**** INPUT DATA ****

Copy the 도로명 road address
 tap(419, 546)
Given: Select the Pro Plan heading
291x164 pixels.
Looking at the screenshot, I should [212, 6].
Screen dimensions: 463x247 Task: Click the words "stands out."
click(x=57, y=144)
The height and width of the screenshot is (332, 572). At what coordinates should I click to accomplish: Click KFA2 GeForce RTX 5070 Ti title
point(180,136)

****
**** INPUT DATA ****

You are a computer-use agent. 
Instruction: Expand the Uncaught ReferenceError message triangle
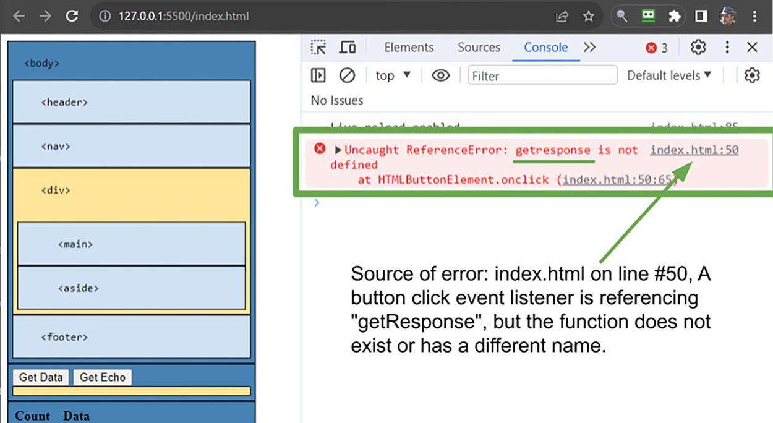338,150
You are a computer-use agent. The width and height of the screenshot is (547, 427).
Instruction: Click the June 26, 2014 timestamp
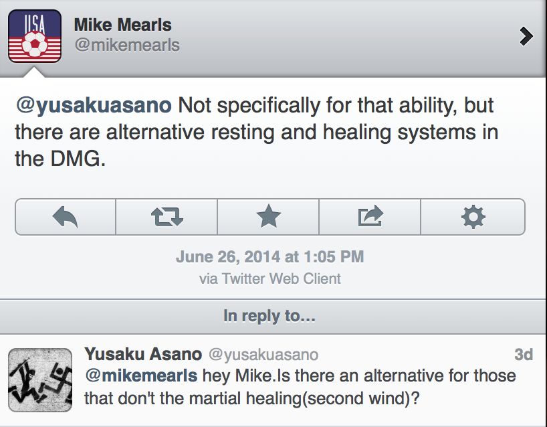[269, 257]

****
**** INPUT DATA ****

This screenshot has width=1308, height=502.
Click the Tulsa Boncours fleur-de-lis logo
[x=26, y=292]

****

*ACTIVITY*: A single figure is the whole answer: the number of lines in the material above that contain "agent".

*RESULT OF THIS TASK*: 2